You check the filesystem and the new cert is right there. Yet browsers keep seeing the old one—sometimes from the same box.

This isn’t a mystery. It’s a set of very predictable failure modes: wrong path, wrong server block, no reload,
a load balancer doing TLS in front of you, or a stale process that never reopened files. On Ubuntu 24.04 the defaults
are sane, but the ecosystem around them (Snap, systemd, multiple Nginx instances, containers) makes it easy to be wrong with confidence.

What’s actually happening when “renewed” ≠ “served”

There are two separate systems at play:

Certificate issuance/renewal: an ACME client (usually Certbot, sometimes lego/acme.sh) writes new files to disk.
TLS serving: Nginx reads certificate files into memory when it loads configuration (start or reload). It does not magically “see” new bytes on disk.

So the failure mode is straightforward: renewal succeeded, but the serving stack didn’t switch over.
The tricky part is that “the serving stack” might not be the process you think it is. It might be:
Nginx on the host, Nginx in a container, Nginx in a chroot, a second Nginx instance bound to 443,
a reverse proxy upstream, or a cloud load balancer terminating TLS before traffic even reaches Nginx.

One more nuance: sometimes Nginx is reloaded correctly, but it still serves the “wrong” certificate because SNI selection picks a different server block than you expect.
This is common when you have a default server, wildcard certificates, or a catch-all block left behind by an automation tool.

Your goal is not “renew the cert.” That’s the easy part. Your goal is: prove which process answers TLS for a given hostname, and prove which files it loaded.

Joke #1: Certificates are like milk—freshness matters, but nobody wants to be the person sniffing them in production at 2 a.m.

Fast diagnosis playbook (first/second/third)

First: confirm what clients actually see

From a machine outside your network (or using a public probe), check the presented cert for the exact hostname.
Record issuer, serial, and notBefore/notAfter dates.
If it’s old, don’t touch Certbot yet. The server is serving old bytes; renewal might already be fine.

Second: identify who terminates TLS

Is port 443 on the host even Nginx?
Is there a load balancer, CDN, WAF, or ingress controller doing TLS before Nginx?
Is there more than one Nginx (host + container)?

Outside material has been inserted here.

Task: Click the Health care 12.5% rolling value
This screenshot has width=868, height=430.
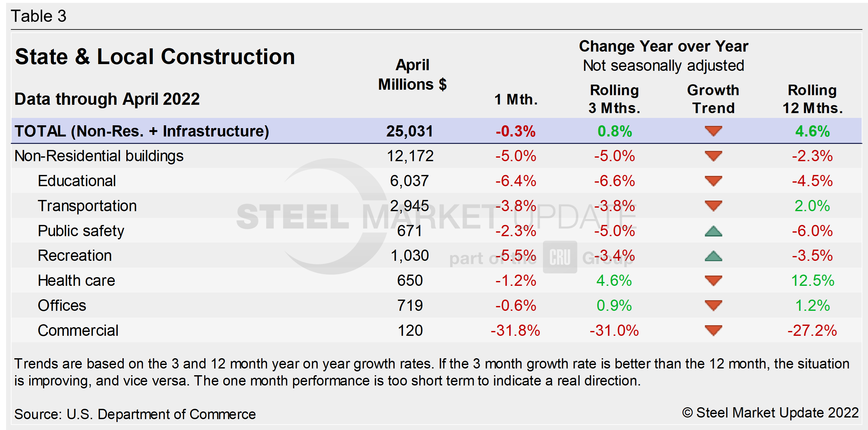Action: (x=812, y=280)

Third: correlate Nginx config → certificate path → on-disk file → loaded process

Find the server block that matches the SNI hostname.
Verify the ssl_certificate and ssl_certificate_key paths.
Check if they are Let’s Encrypt live/ symlinks or pinned to archive/.
Reload Nginx and re-check from the outside.
If reload doesn’t change what’s served, you’re reloading the wrong Nginx or the wrong config.

That’s the bottleneck-hunting order. Start from what users see, then trace inward. Don’t start by tailing Certbot logs.
That’s how you spend an hour proving the wrong thing.

Interesting facts and context (why this problem keeps happening)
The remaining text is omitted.